── EXTRACTED DATA
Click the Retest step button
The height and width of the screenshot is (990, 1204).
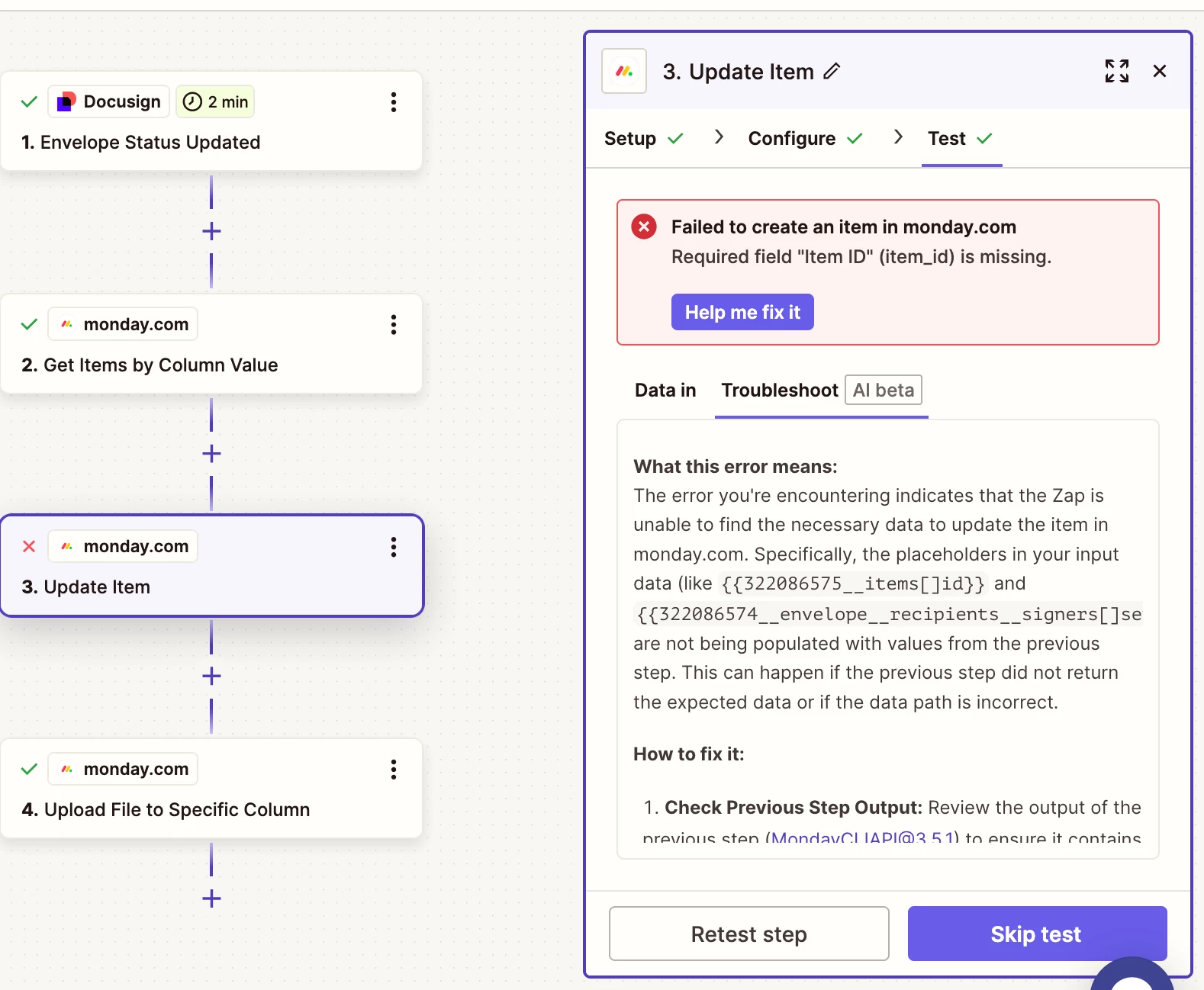[x=748, y=934]
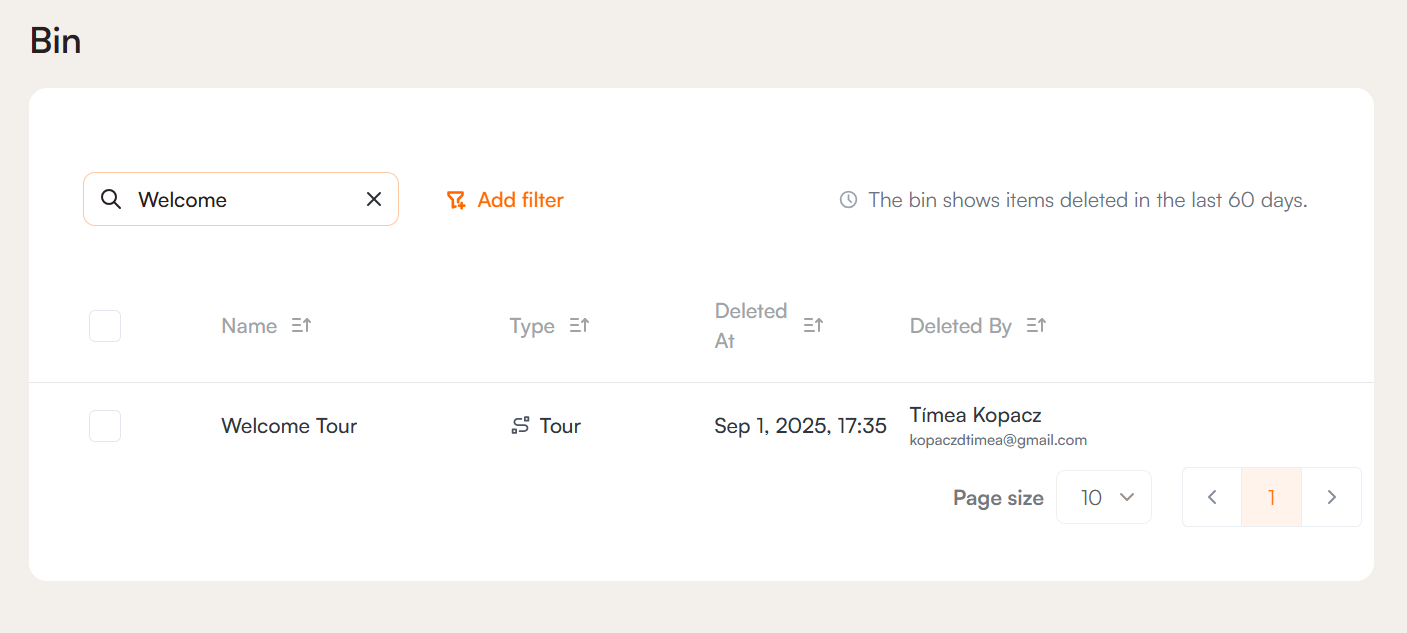The image size is (1407, 633).
Task: Go to next page arrow
Action: click(1331, 497)
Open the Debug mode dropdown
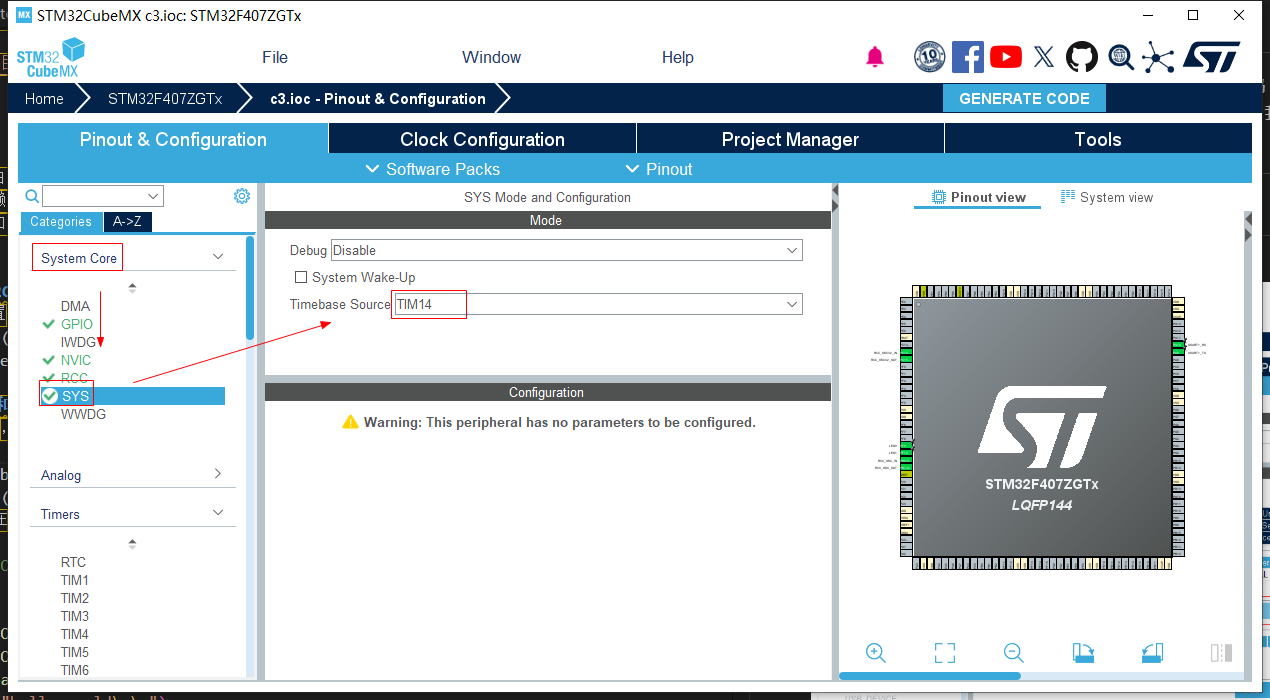The image size is (1270, 700). coord(793,250)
────
Rewrite the listing above, changing "dropdown" to "menu" and keeping everything else the same. Leave out the pictures.

Click the Retest step button
The height and width of the screenshot is (990, 1204).
[x=748, y=934]
The image size is (1407, 633).
Task: Go to next page arrow
Action: click(1331, 497)
Open the Debug mode menu
The image size is (1270, 700). coord(793,250)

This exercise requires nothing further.